§ **WORK REQUIRED**
Copy out all of the records, exactly as they appear.

----- DATASET EXCERPTS -----

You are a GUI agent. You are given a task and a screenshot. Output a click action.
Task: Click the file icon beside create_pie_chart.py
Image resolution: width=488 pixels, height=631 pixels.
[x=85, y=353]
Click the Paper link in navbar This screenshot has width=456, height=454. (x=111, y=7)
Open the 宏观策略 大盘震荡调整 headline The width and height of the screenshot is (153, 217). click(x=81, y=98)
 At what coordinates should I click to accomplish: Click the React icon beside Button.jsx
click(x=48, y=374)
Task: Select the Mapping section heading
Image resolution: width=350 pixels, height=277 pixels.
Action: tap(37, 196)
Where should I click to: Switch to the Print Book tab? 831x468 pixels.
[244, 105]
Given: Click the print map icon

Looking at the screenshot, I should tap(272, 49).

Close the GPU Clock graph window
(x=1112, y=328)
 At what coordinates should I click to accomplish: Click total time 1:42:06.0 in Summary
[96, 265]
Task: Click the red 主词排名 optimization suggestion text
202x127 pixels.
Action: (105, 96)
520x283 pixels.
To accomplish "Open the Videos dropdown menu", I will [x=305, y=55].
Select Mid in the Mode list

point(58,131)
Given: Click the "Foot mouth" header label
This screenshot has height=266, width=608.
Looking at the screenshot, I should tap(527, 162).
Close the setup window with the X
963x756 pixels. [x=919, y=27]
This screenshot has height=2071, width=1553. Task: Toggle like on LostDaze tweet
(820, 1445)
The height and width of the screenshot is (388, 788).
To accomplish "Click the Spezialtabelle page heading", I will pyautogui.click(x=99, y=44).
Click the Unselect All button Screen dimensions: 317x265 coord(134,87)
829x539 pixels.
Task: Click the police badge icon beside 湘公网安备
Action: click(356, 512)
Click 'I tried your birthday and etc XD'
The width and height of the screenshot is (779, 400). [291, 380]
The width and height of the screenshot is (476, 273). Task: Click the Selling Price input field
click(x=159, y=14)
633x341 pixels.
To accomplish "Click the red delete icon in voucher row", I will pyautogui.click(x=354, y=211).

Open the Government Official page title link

-----

§ **ANSWER SECTION**
You are a GUI agent. You are given a task and a screenshot. Output a click action.
Task: Click the file icon beside create_pie_chart.py
Image resolution: width=488 pixels, height=631 pixels.
[x=85, y=353]
Click the Paper link in navbar This screenshot has width=456, height=454. (x=111, y=7)
Open the 宏观策略 大盘震荡调整 headline The width and height of the screenshot is (153, 217). click(x=81, y=98)
 At what coordinates should I click to accomplish: Click the React icon beside Button.jsx
click(x=48, y=374)
Task: Select the Mapping section heading
Image resolution: width=350 pixels, height=277 pixels.
Action: tap(37, 196)
Where should I click to: Switch to the Print Book tab? 831x468 pixels.
[244, 105]
Given: Click the print map icon

Looking at the screenshot, I should tap(272, 49).

Close the GPU Clock graph window
(x=1112, y=328)
 At what coordinates should I click to accomplish: Click total time 1:42:06.0 in Summary
[96, 265]
Task: Click the red 主词排名 optimization suggestion text
202x127 pixels.
Action: (105, 96)
520x283 pixels.
To accomplish "Open the Videos dropdown menu", I will [x=305, y=55].
Select Mid in the Mode list

point(58,131)
Given: Click the "Foot mouth" header label
This screenshot has height=266, width=608.
Looking at the screenshot, I should tap(527, 162).
Close the setup window with the X
963x756 pixels. [x=919, y=27]
This screenshot has height=2071, width=1553. Task: Toggle like on LostDaze tweet
(820, 1445)
The height and width of the screenshot is (388, 788).
To accomplish "Click the Spezialtabelle page heading", I will pyautogui.click(x=99, y=44).
Click the Unselect All button Screen dimensions: 317x265 coord(134,87)
829x539 pixels.
Task: Click the police badge icon beside 湘公网安备
Action: click(356, 512)
Click 'I tried your birthday and etc XD'
The width and height of the screenshot is (779, 400). [291, 380]
The width and height of the screenshot is (476, 273). Task: Click the Selling Price input field
click(x=159, y=14)
633x341 pixels.
To accomplish "Click the red delete icon in voucher row", I will pyautogui.click(x=354, y=211).

Open the Government Official page title link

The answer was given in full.